── EXCERPT TO READ

The words, “recession”, “economic crash” and “quantitative easing” have been ringing in our ears our whole lives. Has this affected millennials negatively? Many claim so, however, the conception of millennials being lazy, near-nihilist spend thrifts isn’t exactly accurate. In fact, according to a CNN poll, 31% of millennials claim that the American Dream is “alive and well”. This is almost double what their parent’s generation felt.
It is without question that we live in a post-2008 world, and the traditional work model of our parents and grandparents is quickly becoming redundant. The world economies are changing, and millennials are the ones who will shape this new future.
What habits do millennials need to develop now to keep up with the new demands of the economic system? Let’s see.
1) View Savings As a Tax
A 2016 poll by bankrate showed that Millennials are the group who save the most out off all current workers (around 6-10% of income). Since millennials have little to no faith in large traditional financial institutions, they are more aggressive with their savings.
This is a habit that is great to start now. Millennials saw the previous generation, with their small savings and reliance on institutions, fail. Therefore, getting into the saving habit is an imperative, and can protect against future market uncertainty. Savings should not be seen as optional. View them as a tax you owe to your future self.
2) Rent Where you Live, Own where you rent.
The traditional middle class narrative goes along the lines of, “buy a house, pay off the mortgage, and you will have created wealth”. We now know that since 2008, the housing market is not as solid as traditionally thought.
So what’s the new advice you should take? To rent where you live. This is a good idea as it affords you flexibility to move around. This flexibility is key in the current world economy, since fewer things are becoming centered on a physical location. The internet requires you to be flexible with where you can be.
To own where you rent. One of the best ways to maximize income streams currently is renting out property. It may be a little time before you can buy a house/apartment, but the goal should be buying to create income. Traditional wealth creation strategies of our parents are dead. Read more about that here, http://read.bi/2c92TvX.
3) Be careful of the stock market, but not too careful.

────
── SUPPLIED MATERIAL

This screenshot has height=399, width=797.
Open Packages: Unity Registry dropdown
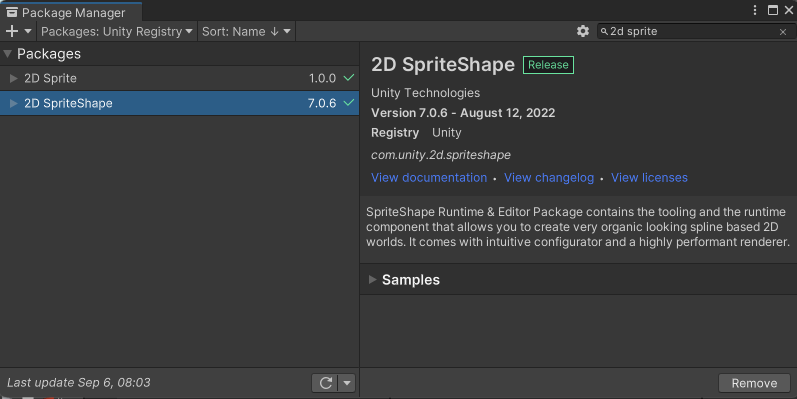click(x=117, y=32)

────

▶ WRITTEN INSTRUCTION: Please transcribe the text on millennial money habits from "The traditional middle" up to and including "as traditionally thought.".

▶ RESPONSE:
The traditional middle class narrative goes along the lines of, “buy a house, pay off the mortgage, and you will have created wealth”. We now know that since 2008, the housing market is not as solid as traditionally thought.